The cathedral belongs to the Holar benefice in the
Skagafjord deanery. After the Episcopal seat at Holar was abolished
in 1798, it became a parsonage until
1861. The last Rev. at Holar built a house for his family in 1854.
This house still stands restored, and is in the care of the National Museum. In
1952 Holar became a parsonage again and a seat of an ordaining bishop
for the northern diocese.
In 1106, the country
was devided into two
dioceses and the owner of Holar decided to donate the
property "for God’s sake and the necessity of the holy
church", as he put it according to The Saga of Jon the Holy.

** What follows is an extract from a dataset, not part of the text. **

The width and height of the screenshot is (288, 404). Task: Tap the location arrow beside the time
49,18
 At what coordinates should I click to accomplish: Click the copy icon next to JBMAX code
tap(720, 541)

Holar remained an Episcopal seat for almost seven centuries,
1106-1798. Like the Episcopal seat for the southern see,
Holar was a very important centre of culture
and education and ecclesiastical- and political
power. During the presence of the bishops, it was an
educational centre, with some interruptions until 1802. The
present church at Holar was consecrated in 1763 without
being finished. The house was badly constructed and constant
repairs had to be carried out. In 1886, the tiled roof was
removed and a wooden one with corrugated iron was built.
The church has never had a steeple.
The 27 m high,
steeple, is a
memorial from 1950 to commemorate the last catholic bishop, Jon Arason,
and his two sons, who were executed in 1550, because they stood in the
way of the reformation in the northern see. In 1881 the municipal
authorities of the Skagafjord district bought Holar and in 1882 an
agricultural college was established, which nowadays concentrates on
fish rearing, horse breeding and training and equestrian sports.